Work instructions> Check every line below for the word "with" and copy the ones that have it.

====

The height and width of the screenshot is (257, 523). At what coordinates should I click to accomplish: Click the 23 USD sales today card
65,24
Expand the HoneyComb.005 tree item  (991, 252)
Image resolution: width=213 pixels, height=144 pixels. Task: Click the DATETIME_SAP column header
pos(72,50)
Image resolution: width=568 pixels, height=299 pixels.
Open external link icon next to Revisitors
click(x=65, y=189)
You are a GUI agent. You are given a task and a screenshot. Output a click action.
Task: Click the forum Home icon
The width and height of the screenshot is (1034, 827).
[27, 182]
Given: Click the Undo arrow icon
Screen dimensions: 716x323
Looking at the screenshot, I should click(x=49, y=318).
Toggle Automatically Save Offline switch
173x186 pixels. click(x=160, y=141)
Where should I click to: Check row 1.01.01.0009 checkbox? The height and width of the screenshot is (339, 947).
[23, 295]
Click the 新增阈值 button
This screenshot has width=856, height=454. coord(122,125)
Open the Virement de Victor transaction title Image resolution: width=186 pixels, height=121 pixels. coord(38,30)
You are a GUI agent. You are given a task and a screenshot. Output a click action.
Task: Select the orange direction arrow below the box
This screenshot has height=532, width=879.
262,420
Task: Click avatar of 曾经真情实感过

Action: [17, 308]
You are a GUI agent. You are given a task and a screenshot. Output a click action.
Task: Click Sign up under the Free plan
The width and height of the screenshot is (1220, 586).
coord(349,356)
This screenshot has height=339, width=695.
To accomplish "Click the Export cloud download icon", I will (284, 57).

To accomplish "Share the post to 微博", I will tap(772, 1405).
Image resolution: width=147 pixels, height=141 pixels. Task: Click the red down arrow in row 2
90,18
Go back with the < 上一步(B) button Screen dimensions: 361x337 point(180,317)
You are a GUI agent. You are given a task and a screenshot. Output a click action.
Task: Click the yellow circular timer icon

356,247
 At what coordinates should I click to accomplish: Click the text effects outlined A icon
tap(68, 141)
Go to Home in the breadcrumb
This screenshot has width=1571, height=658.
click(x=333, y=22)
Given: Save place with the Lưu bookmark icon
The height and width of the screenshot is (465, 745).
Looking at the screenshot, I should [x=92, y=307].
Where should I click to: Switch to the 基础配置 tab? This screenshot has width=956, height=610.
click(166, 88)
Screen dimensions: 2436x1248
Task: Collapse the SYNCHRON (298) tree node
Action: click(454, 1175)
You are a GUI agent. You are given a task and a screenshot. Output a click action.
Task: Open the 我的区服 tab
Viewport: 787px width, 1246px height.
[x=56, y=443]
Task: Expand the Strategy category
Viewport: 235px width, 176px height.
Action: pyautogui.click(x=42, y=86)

====

Final answer>
Go back with the < 上一步(B) button Screen dimensions: 361x337 point(180,317)
Given: Save place with the Lưu bookmark icon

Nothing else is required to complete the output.